## Exercise
Count the lines below that contain the string "checkbox" and give only the number.

## Records for this exercise
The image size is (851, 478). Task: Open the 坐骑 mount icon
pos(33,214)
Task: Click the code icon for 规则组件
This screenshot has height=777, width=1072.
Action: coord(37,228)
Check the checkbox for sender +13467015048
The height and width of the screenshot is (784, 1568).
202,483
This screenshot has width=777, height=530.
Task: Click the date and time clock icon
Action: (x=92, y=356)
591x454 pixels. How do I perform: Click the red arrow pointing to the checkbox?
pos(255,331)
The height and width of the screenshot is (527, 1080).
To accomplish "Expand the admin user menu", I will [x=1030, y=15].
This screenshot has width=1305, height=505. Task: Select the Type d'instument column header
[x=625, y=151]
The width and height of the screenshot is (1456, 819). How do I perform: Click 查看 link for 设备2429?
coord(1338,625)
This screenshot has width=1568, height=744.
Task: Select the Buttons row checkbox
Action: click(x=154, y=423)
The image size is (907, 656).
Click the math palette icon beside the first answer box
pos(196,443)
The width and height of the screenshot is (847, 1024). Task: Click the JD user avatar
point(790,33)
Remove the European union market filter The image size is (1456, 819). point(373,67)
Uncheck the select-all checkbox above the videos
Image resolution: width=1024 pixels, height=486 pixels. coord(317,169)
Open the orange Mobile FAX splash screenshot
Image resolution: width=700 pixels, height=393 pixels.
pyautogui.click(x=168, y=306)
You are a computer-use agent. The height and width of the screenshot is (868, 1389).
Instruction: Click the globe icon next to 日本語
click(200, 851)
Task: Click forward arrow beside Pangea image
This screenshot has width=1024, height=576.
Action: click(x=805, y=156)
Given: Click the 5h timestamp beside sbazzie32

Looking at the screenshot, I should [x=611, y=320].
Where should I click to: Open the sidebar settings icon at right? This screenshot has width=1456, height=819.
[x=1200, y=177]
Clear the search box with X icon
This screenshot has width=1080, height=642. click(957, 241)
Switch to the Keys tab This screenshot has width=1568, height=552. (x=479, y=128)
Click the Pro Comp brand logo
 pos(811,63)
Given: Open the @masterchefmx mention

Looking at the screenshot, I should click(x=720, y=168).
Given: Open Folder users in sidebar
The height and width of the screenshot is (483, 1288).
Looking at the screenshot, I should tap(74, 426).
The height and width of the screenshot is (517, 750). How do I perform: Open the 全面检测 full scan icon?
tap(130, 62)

## Exercise response
4